Riforme, solo due voti in una giornata. Pd irritato con Grasso
Voto segreto sì, voto segreto no. Alla fine si è scelta la terza via. Il presidente del Senato Piero Grasso ha stabilito che la questione si risolverà in relazione al tipo di materia a cui si riferisce l’emendamento in discussione. Lo ha spiegato, parlando all’Aula del Senato alla riapertura pomeridiana dei lavori, basandosi sui principi dell’articolo 113 del regolamento di Palazzo Madama.
Il voto segreto “è sempre ammissibile”, precisa la seconda carica dello Stato, “laddove si faccia riferimento alla tutela delle minoranze linguistiche”. Voto non palese anche “sui soli emendamenti riferiti alle funzioni delle Camere, presentati agli articoli 1 e 18 del ddl Boschi, e non al procedimento legislativo (art.10)”. Alla fine, Grasso ha concluso chiarendo la situazione: “Abbiamo stabilito un principio per materia, in base al quale di volta in volta si potrà stabilire quali emendamenti saranno oggetto di voto segreto. Gli uffici stanno preparando un elenco che sarà distribuito”. Si parla di voto segreto su diritti civili e funzioni delle camere.
Il caso del M5S – Curiosa la posizione del Movimento 5 Stelle, da sempre contrario al voto segreto in Aula (si pensi al caso del voto sulla decadenza di Berlusconi). Questa volta però i grillini hanno cambiato orientamento, come spiega Maurizio Buccarella: “Pur essendo noi favorevoli al voto palese, in questo caso, a Regolamento vigente, ci siamo espressi a favore della possibilità del voto segreto”. Poco fa Grillo è però intervenuto su twitter chiarendo che “il M5S è per il voto palese”.
L’irritazione del Pd – La decisione del presidente Grasso ha destato molte perplessità tra le fila del Partito democratico. In realtà la ruggine covava già da mesi, cioè da quando il primo inquilino di Palazzo Madama criticò pubblicamente le riforme istituzionali volute dal premier Renzi. Al Nazareno non si capacitano della decisione di accordare il voto segreto sugli emendamenti che riguardano i diritti delle minoranze linguistiche e quelli in cui si affronta il tema della competenza legislativa del futuro Senato.
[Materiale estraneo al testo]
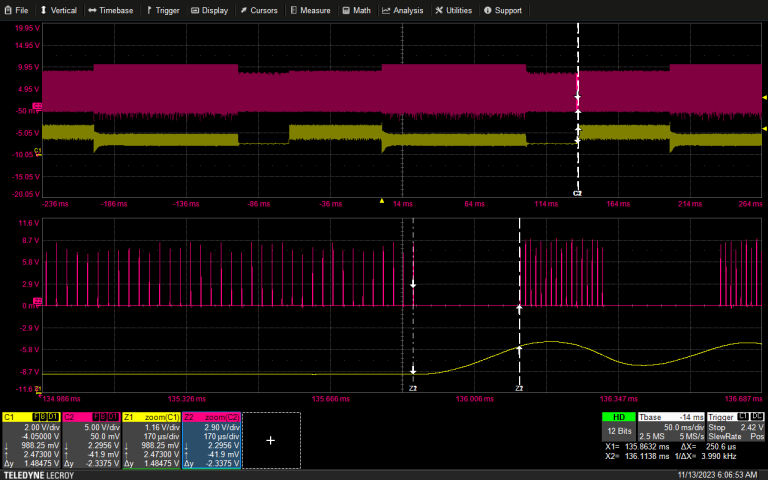Screen dimensions: 768x480
Task: Click the Display menu icon
Action: [x=195, y=10]
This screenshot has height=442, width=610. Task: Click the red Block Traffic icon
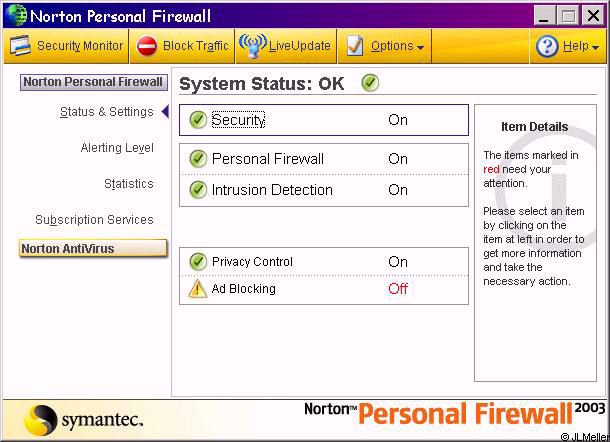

Soprattutto perché, ragionano i renziani, in discussione non c’è un voto sui diritti civili ma solo sulla composizione della camera che in futuro se ne occuperà. Sfugge, pertanto, il no al voto palese. La situazione rischia di sfuggire di mano e si vocifera di un incontro in serata tra lo stesso Grasso e il presidente della Repubblica Giorgio Napolitano. La rabbia dei dem si spiega anche per l’eccessiva lentezza con cui stanno procedendo i lavori: nella giornata di oggi si è votato solo su due emendamenti. A questi ritmi la scadenza di ferragosto ipotizzata da Renzi appare una chimera.